Sex is weird
The other day I ran into someone I knew. He asked me what I was doing that night. I told him what I was doing that night. There was nothing special or unique about this conversation yet when I walked away I couldn’t stop myself from chuckling.
Having a basic, polite conversation with someone isn’t particularly funny to me. But what is funny to me is having a basic, polite conversation with someone I had sex with. Yeah! Sex! Can you believe it?! Okay, I know there’s nothing crazy about that and, no, the sex wasn’t bad or weird or whatever. But knowing our time naked together wasn’t something that needed to be factored into our conversation is something I find stinkin’ hysterical.
“Hi person I’ve seen naked and hear moan. Here’s a dumb anecdote about my weekend!”
I never imagined there would be a time when sex became a non-thing.

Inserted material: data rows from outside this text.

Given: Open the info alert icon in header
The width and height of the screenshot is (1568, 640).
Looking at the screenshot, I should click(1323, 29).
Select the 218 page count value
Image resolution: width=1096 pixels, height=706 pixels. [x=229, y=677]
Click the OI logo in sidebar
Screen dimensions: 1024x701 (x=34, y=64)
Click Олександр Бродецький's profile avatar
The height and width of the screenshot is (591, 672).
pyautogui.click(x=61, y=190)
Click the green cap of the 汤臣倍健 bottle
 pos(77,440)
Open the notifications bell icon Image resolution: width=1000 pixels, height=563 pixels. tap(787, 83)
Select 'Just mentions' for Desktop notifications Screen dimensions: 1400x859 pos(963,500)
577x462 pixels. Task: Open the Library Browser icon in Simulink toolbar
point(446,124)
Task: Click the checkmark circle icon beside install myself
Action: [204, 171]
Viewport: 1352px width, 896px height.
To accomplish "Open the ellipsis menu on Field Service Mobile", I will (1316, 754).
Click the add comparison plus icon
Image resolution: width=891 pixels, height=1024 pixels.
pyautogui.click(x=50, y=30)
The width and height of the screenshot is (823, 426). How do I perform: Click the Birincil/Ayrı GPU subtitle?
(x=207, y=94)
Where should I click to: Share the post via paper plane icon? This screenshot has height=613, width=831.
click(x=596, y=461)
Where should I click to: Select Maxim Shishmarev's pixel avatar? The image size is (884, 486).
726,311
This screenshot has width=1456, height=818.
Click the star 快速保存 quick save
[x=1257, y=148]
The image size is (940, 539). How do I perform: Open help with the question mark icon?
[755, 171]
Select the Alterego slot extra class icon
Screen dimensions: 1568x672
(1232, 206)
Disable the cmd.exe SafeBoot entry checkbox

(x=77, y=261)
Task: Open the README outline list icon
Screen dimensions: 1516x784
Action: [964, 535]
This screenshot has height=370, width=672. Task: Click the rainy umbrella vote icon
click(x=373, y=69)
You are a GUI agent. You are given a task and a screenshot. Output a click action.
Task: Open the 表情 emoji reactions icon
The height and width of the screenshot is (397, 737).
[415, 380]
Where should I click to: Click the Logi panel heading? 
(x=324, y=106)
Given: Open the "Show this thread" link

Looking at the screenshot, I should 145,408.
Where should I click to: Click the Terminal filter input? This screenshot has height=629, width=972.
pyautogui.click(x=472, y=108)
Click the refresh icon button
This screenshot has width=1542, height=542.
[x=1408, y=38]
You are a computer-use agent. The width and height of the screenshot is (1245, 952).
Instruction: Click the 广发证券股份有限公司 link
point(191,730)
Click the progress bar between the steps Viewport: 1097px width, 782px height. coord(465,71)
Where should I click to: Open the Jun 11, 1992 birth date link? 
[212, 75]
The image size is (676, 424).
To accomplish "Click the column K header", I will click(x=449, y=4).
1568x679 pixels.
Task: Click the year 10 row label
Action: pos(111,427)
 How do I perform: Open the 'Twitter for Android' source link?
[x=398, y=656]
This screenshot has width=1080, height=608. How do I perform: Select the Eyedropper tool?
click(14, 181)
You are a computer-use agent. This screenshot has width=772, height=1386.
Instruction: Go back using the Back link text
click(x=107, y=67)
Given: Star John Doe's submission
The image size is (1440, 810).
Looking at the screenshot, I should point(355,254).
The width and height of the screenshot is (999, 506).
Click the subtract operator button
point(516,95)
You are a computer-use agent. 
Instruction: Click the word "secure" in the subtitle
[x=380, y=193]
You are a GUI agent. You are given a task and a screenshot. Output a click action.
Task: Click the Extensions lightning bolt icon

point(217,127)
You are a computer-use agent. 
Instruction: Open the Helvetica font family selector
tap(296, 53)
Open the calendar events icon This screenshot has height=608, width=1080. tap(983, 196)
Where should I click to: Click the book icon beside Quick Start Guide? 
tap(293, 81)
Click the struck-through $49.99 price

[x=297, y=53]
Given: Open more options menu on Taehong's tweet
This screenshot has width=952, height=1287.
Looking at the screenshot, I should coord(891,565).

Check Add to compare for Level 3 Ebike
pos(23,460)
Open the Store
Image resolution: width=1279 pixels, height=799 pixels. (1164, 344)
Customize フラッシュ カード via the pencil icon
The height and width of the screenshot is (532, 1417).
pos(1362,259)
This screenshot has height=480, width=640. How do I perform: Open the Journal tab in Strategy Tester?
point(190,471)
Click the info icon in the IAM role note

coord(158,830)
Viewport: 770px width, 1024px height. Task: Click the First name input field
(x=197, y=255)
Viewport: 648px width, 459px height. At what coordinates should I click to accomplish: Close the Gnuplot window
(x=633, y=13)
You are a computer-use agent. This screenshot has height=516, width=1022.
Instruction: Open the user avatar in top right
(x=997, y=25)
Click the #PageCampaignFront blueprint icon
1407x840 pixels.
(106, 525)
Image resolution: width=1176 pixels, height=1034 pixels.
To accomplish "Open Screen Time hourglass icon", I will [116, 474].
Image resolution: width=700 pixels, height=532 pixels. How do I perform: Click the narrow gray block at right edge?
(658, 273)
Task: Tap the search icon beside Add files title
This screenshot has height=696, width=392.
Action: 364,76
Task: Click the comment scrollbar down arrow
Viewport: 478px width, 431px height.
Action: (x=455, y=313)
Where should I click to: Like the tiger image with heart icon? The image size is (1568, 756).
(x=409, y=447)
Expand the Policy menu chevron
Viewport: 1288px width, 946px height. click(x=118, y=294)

That I would be able to walk by someone I fucked without some sort of intense flashback of our time together.
A friend of mine said, “I think I’d get more nervous about seeing someone I had a crush on that I hadn’t boned yet.” I laughed but I also agreed. How is it that someone I want to be naked with could intimidate me fully clothed?! Are my vulnerabilities fucked? Am I backwards, forwards, right, wrong?
I remember the morning after my first kiss...with tongue. I looked at myself in the mirror. Someone’s saliva was in my mouth. I couldn’t look at the person without thinking of our tongues touching. My god! Who have I become?! I know a 13 year old girl is much different than a 34 year old woman. But if that girl knew one day she’d have sex with someone and then it wouldn’t matter, wouldn’t linger in all her thoughts, wouldn’t be a big deal, I’m certain her mind would be blown.
It hasn’t been until recently that the urge to tell someone, anyone, about a new lover disappeared. It used to be at least 10 text messages to friends (old and new) and maybe even a stranger on the elevator. “Psst. Guess who I did last night?”
But maybe it’s as simple as time. Maybe I’m no longer gobsmacked by tongues and touching simply because I’ve existed longer. If that’s the case, will other things lose their pop as I age? Will something that sends a shiver down my spine now barely send a spark later? Will sex become less of an obsession and more of a fact as German actress Marlene Dietrich put it?
I can’t imagine quite yet. There are still times I get dizzy thinking about the movements, the smells, the positions, the bodies, the vulnerability we give and allow from others. It’s fucking nuts! I guess sex is just one of those things that’s gonna be weird. Leonardo da Vinci called it disgusting. He also drew the anatomy of copulation. There will always be competing dualities.
It’s probably why I’m fascinated by it so much. And why I’m also fascinated by rollercoasters, unsuspecting magic tricks, my Instagram dedicated to finding empty train cars. Any moment that is and then isn’t. High and then low. Fast and then slow. I only know how great an empty train car is because I also know the intensity of a packed one. My highs are pointless without my mundane lows.